+++ PROVIDED RECORDS

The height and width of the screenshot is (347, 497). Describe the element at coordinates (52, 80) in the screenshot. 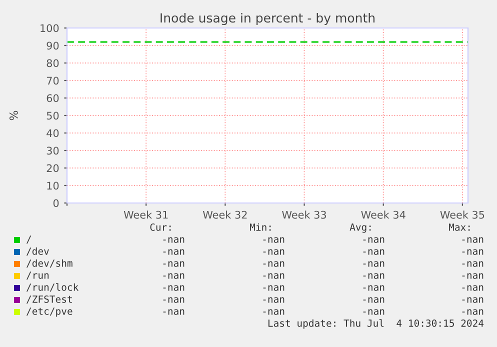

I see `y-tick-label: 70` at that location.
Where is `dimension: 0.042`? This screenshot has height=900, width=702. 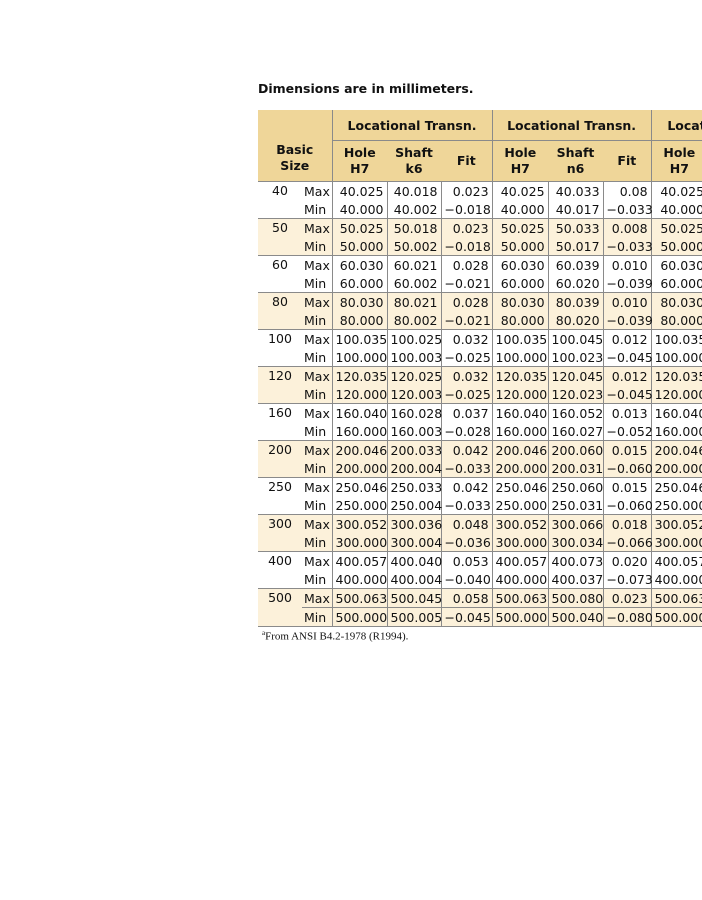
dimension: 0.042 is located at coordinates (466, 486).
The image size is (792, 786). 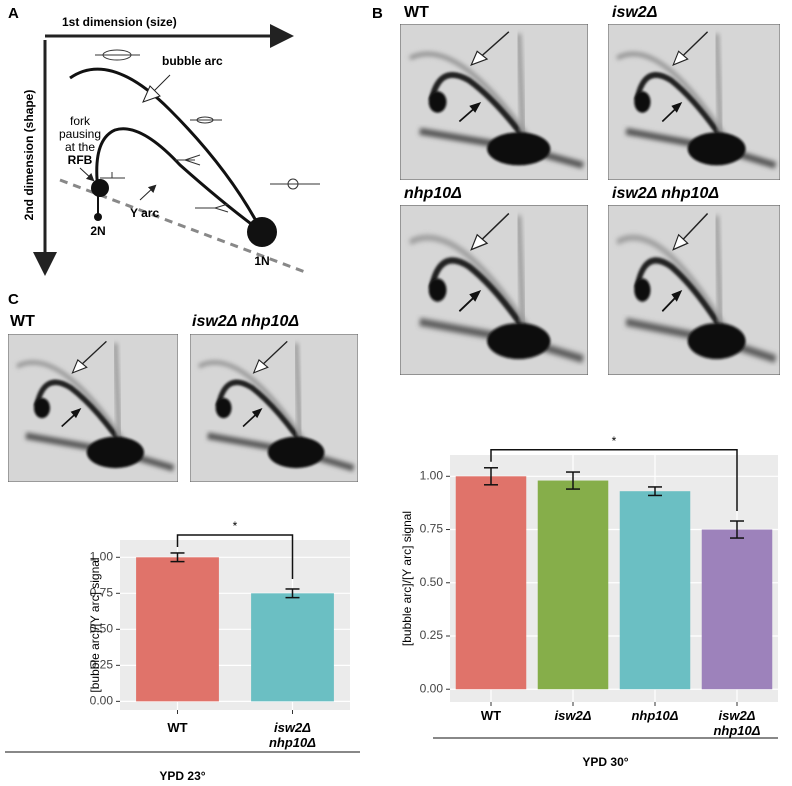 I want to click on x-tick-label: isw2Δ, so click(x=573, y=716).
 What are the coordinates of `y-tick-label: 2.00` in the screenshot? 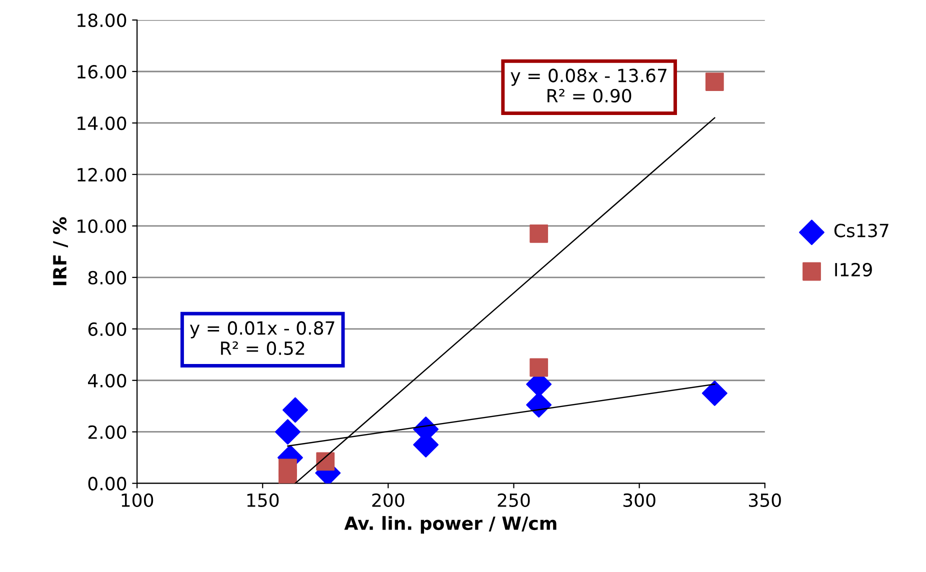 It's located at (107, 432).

++++++

**DIRECTIONS FOR THIS TASK**
Output the entries above as a JSON list of strings, one per line, from the first line through the line containing "dimension: 0.042 is". Leave out blank lines and the pictures.

**RESPONSE TO THE EXERCISE**
[
  "The height and width of the screenshot is (347, 497). Describe the element at coordinates (52, 80) in the screenshot. ",
  "I see `y-tick-label: 70` at that location.",
  "Where is `dimension: 0.042`? This screenshot has height=900, width=702. ",
  "dimension: 0.042 is located at coordinates (466, 486)."
]